Die Nachfrage ist hoch und stabil, weil der Onlinehandel weiter wächst und die Branche unter dauerhaftem Personalmangel leidet. Eine Stelle findet sich in fast jeder Region kurzfristig. Aufstiegswege gibt es zum Tourenplaner, Schichtleiter oder Depotleiter, dafür hilft eine kaufmännische oder logistische Weiterbildung. Manche wechseln in den Nah- oder Fernverkehr, wo die körperliche Belastung geringer ist.
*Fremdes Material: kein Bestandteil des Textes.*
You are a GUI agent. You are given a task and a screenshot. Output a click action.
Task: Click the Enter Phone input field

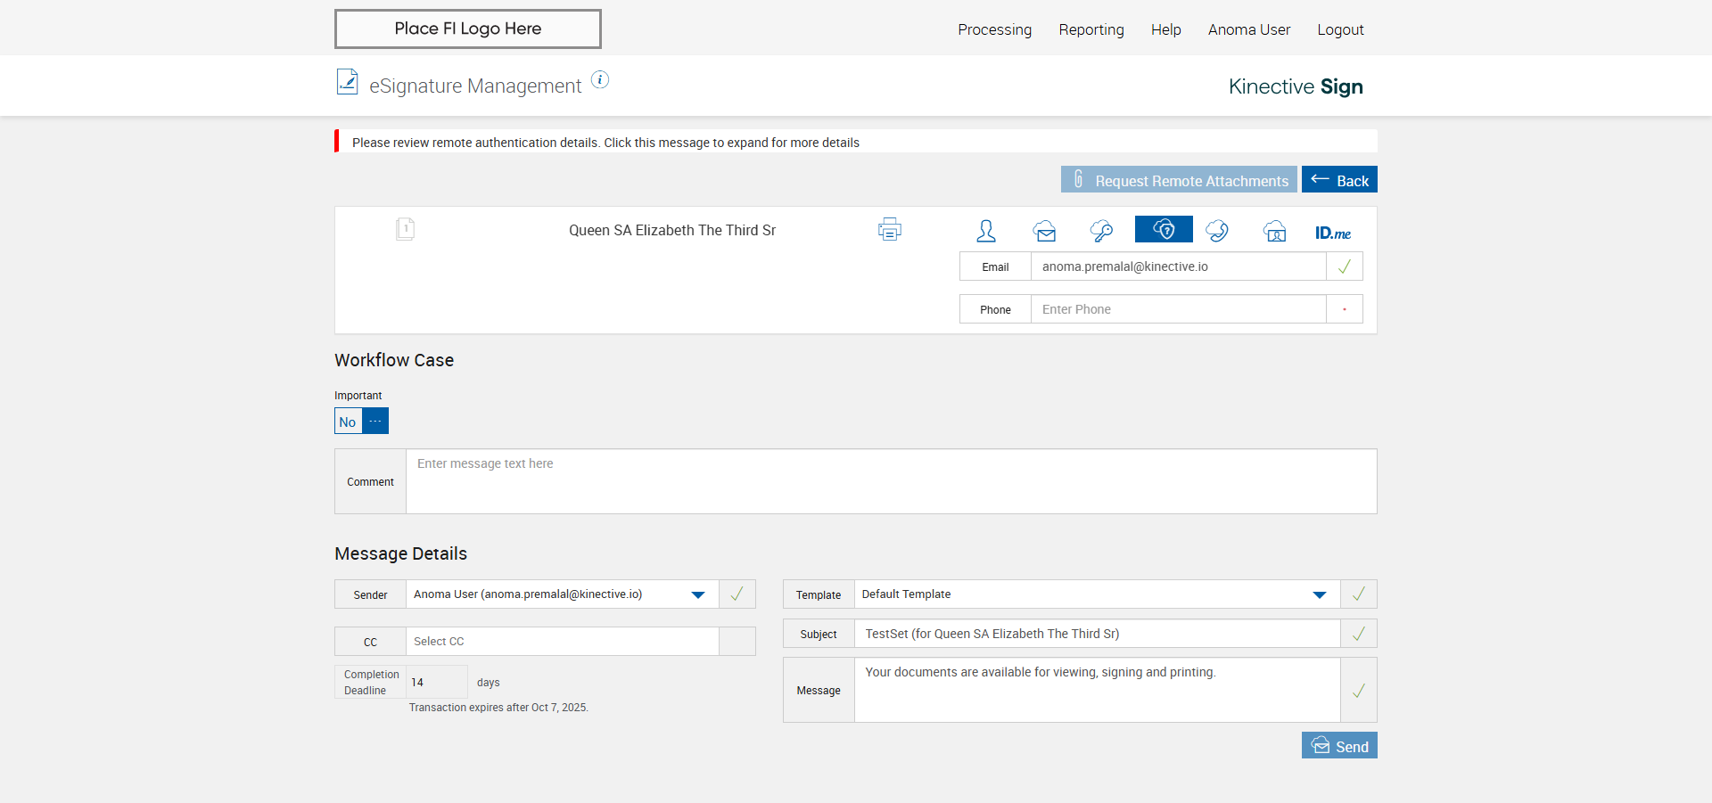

Einige machen sich als Subunternehmer selbstständig, was wirtschaftlich riskant ist und Kalkulationswissen verlangt.

Aufgaben

  • Sendungen im Depot scannen und tourengerecht in das Fahrzeug laden
  • festgelegte Zustelltour abfahren und Pakete an Empfänger übergeben
  • Empfang per Handscanner dokumentieren und Unterschriften einholen
  • Benachrichtigungen einwerfen und Sendungen bei Nachbarn oder Filialen abgeben
  • Nachnahmebeträge einziehen und abrechnen
  • Retouren und Abholaufträge entgegennehmen
  • nicht zustellbare Sendungen zurückbringen und im Depot abgleichen
  • Fahrzeug auf Verkehrssicherheit prüfen und sauber halten

Voraussetzungen

  • Führerschein Klasse B, für größere Transporter C1
  • körperliche Belastbarkeit, Heben von Sendungen bis 31,5 Kilogramm
  • Ausdauer für Arbeit im Freien bei jedem Wetter
  • gute Ortskenntnis oder sicherer Umgang mit Navigation
  • Deutschkenntnisse für den Kundenkontakt
  • Zuverlässigkeit und Pünktlichkeit
  • meist einwandfreies Führungszeugnis und Vorlage des Führerscheins

Wo man arbeitet

  • Paket- und Kurierdienste
  • Verteil- und Zustellzentren der Post
  • Subunternehmen in der Zustelllogistik
  • Speditionen mit Nahverkehrsabteilung
  • Onlinehändler mit eigener Lieferflotte

Der Weg in den Beruf

Für den Einstieg ist keine Ausbildung vorgeschrieben, angelernt wird in wenigen Tagen bis zwei Wochen auf der Tour. Wer einen Abschluss will, kann die zweijährige Ausbildung zur Fachkraft für Kurier-, Express- und Postdienstleistungen absolvieren. Alternativ führt die dreijährige Ausbildung zum Berufskraftfahrer in den Beruf und öffnet zugleich den Weg in den Güterverkehr.